● PROMPT:
Looking at the entries below, state how many lines contain the word "computer". Give the number alone.

● DATA:
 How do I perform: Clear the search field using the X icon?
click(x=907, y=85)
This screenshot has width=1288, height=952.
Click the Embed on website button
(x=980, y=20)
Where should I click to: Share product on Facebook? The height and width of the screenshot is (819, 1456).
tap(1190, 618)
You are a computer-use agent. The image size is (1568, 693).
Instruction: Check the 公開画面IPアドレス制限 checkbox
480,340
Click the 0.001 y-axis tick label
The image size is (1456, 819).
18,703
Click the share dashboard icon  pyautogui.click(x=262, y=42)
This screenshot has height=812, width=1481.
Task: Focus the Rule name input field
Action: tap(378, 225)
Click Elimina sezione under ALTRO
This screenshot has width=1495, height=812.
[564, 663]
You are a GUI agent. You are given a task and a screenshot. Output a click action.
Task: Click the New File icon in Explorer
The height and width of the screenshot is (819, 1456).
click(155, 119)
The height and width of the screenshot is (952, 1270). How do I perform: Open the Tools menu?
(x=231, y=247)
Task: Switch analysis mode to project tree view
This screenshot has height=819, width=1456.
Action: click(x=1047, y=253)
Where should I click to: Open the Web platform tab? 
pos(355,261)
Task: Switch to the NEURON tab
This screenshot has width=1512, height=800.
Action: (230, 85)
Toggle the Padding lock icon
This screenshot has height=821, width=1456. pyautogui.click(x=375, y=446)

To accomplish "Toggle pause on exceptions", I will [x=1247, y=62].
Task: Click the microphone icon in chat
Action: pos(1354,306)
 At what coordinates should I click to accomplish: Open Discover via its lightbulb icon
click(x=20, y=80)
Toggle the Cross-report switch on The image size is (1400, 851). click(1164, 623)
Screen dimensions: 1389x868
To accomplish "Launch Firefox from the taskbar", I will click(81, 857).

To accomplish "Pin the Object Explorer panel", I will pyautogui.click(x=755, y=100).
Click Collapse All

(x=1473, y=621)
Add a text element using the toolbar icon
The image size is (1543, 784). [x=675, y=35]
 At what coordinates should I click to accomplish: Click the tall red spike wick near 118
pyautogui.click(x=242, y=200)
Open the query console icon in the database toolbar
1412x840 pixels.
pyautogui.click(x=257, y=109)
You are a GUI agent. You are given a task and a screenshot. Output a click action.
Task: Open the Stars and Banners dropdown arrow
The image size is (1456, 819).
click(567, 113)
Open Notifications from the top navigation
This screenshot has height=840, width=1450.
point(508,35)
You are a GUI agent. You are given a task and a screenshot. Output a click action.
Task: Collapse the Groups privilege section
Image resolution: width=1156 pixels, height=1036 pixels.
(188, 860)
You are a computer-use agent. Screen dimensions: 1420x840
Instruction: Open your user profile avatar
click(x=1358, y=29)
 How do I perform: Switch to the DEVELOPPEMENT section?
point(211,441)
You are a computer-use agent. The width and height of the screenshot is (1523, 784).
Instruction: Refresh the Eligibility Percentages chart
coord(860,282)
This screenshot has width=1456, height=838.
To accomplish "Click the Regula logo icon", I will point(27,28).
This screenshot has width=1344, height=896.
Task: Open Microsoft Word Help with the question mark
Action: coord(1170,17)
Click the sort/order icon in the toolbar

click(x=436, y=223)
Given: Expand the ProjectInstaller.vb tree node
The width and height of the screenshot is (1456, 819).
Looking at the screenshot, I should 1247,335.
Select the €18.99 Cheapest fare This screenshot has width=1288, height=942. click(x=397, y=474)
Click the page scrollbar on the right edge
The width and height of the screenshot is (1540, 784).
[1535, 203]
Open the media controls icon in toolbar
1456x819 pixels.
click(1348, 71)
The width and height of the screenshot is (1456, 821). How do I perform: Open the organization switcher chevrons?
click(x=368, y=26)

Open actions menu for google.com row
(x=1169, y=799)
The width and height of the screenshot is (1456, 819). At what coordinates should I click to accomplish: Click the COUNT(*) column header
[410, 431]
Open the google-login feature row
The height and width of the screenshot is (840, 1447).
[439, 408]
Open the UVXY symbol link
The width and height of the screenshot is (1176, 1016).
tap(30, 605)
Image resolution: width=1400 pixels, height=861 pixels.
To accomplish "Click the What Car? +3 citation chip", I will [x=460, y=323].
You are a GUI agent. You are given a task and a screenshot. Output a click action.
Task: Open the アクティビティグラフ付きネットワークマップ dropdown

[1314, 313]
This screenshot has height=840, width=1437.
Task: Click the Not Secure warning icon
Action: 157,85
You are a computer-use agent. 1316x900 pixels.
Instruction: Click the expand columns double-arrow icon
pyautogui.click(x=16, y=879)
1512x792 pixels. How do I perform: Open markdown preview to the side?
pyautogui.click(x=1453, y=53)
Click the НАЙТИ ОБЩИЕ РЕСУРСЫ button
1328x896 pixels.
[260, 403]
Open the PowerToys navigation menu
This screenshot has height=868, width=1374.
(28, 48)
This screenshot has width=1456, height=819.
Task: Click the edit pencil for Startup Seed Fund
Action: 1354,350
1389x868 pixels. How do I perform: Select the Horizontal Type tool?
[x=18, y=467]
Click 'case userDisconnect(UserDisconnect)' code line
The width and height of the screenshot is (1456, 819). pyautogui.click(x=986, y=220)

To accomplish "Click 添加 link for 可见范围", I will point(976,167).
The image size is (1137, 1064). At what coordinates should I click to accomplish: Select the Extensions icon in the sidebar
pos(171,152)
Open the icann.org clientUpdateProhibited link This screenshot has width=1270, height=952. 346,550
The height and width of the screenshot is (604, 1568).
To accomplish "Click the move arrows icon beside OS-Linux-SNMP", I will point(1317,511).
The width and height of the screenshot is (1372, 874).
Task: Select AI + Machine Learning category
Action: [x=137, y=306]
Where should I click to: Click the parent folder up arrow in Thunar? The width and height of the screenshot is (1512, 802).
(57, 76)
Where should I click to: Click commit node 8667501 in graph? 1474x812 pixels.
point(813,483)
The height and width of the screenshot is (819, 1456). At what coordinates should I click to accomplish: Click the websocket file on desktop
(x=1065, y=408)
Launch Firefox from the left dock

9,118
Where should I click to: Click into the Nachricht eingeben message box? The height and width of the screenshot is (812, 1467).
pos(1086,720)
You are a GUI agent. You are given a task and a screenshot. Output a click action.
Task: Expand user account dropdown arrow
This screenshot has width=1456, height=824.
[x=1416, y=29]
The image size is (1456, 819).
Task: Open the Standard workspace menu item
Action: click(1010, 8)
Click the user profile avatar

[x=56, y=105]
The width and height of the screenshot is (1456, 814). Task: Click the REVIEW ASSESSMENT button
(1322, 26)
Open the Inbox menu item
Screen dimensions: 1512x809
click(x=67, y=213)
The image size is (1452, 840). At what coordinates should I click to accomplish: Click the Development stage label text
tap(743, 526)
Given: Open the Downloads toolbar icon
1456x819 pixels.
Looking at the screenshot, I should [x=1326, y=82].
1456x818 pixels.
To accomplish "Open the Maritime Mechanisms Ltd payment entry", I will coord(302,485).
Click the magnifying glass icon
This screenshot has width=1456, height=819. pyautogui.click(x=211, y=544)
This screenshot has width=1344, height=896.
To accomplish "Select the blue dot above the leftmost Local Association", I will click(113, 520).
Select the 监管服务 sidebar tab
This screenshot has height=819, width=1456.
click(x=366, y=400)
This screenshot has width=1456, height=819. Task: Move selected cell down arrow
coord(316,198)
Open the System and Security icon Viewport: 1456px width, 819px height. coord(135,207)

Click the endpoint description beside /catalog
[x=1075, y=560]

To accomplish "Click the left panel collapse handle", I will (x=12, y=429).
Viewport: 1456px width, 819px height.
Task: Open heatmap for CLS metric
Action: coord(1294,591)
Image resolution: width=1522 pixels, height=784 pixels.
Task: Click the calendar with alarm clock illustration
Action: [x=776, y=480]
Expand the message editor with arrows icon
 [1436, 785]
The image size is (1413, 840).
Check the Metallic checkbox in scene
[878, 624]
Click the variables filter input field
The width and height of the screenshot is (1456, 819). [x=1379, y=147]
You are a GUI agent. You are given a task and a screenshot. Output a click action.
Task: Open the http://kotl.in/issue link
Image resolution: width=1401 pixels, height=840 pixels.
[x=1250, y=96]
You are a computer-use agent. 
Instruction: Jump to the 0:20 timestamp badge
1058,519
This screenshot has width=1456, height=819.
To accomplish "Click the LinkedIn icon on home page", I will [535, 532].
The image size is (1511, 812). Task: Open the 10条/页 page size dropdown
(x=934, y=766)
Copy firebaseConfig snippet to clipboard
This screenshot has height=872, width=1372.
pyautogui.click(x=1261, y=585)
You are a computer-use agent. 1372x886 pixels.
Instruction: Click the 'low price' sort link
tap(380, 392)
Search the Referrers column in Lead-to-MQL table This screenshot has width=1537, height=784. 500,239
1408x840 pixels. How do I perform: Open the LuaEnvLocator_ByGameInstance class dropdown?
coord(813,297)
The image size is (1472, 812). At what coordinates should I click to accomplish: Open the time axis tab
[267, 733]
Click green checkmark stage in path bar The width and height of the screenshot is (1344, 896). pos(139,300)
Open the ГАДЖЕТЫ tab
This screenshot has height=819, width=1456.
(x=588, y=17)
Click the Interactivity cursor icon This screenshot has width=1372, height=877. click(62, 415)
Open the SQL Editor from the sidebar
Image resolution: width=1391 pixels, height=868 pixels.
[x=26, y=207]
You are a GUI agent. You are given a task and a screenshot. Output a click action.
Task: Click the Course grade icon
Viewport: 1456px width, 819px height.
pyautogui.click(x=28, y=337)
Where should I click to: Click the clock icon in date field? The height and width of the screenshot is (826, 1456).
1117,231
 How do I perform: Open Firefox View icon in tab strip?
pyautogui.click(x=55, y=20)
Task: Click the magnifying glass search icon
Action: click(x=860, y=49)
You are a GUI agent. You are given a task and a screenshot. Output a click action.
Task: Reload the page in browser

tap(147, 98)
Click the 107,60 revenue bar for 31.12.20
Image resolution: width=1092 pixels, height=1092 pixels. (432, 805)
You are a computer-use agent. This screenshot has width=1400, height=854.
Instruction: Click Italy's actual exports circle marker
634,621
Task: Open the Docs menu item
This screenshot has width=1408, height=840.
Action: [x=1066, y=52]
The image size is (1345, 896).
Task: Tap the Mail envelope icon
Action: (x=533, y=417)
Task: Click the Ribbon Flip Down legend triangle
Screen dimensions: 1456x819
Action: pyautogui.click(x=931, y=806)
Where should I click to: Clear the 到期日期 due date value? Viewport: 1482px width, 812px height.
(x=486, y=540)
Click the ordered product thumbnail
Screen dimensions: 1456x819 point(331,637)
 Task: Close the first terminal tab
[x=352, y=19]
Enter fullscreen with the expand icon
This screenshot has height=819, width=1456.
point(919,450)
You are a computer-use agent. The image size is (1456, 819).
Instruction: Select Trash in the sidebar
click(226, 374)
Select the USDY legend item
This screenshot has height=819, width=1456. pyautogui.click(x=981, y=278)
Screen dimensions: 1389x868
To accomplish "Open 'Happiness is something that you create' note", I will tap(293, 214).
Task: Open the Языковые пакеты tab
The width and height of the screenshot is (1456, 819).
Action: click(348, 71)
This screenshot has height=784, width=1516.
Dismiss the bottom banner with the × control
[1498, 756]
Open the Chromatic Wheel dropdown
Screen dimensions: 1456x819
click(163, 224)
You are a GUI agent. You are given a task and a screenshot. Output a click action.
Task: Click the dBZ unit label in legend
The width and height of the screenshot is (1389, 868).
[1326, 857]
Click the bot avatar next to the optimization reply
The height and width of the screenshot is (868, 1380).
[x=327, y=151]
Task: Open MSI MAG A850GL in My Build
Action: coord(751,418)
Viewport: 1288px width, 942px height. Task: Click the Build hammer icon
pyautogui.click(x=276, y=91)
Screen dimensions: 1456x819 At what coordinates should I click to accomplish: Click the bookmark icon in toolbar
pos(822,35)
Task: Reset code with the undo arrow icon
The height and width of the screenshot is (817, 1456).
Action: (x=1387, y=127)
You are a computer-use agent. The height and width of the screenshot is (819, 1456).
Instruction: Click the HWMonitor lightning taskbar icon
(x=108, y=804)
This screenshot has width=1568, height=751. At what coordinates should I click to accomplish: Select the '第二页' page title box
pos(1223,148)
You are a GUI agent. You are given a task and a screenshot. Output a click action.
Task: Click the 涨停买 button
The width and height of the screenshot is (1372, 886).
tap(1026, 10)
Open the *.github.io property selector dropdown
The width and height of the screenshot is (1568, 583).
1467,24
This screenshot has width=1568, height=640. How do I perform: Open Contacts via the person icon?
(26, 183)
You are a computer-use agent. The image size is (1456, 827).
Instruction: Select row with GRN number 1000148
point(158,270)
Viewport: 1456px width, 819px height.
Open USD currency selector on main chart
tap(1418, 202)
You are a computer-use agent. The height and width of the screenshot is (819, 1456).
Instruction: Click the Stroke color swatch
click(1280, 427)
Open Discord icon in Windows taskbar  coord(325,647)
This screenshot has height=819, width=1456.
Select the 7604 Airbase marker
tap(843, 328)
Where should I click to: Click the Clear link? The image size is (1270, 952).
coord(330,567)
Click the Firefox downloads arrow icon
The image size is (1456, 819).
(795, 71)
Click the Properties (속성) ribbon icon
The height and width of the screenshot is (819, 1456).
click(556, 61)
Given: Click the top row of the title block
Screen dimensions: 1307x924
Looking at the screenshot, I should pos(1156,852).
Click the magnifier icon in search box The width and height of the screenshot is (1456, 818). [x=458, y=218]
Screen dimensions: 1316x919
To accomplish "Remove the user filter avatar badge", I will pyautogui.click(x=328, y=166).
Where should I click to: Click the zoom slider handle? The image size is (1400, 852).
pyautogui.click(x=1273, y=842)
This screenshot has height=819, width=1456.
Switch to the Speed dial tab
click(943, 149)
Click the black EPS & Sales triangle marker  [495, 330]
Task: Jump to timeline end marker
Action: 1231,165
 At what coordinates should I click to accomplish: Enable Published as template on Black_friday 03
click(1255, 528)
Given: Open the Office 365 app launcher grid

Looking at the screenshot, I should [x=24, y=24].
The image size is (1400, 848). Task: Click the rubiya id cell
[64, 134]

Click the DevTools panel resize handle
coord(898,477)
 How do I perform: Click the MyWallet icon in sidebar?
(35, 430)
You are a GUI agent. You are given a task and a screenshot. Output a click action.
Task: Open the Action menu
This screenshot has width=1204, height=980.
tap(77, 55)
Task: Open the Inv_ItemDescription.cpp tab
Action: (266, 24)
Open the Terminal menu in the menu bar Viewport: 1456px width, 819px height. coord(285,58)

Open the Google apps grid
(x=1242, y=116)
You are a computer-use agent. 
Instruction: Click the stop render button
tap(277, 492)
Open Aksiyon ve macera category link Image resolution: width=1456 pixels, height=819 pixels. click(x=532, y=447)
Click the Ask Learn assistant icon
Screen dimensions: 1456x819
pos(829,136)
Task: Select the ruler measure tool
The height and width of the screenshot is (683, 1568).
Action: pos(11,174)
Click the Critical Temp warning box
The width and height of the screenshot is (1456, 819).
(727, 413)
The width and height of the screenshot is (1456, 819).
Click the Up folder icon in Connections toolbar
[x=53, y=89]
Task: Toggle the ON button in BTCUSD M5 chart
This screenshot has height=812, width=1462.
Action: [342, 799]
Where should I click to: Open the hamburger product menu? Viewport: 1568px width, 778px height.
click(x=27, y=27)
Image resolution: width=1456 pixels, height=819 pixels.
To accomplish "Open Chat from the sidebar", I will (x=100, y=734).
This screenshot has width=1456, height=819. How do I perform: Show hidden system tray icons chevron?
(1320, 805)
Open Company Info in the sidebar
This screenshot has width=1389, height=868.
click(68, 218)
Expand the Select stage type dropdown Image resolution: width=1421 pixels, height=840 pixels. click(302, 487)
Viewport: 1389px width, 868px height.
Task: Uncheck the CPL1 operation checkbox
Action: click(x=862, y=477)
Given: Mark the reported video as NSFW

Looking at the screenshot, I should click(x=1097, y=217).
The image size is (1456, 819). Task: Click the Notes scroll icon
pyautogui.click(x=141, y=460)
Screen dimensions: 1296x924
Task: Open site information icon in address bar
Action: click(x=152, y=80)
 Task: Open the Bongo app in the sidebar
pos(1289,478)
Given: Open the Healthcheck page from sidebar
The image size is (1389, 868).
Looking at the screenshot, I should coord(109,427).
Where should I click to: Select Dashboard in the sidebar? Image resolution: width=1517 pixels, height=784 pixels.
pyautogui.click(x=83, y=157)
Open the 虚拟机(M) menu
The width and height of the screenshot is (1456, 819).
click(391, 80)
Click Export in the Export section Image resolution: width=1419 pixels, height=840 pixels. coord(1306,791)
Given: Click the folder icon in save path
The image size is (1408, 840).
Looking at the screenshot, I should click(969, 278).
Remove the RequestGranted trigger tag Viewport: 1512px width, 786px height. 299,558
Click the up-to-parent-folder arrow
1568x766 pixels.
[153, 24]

● SOLVED PROBLEM:
12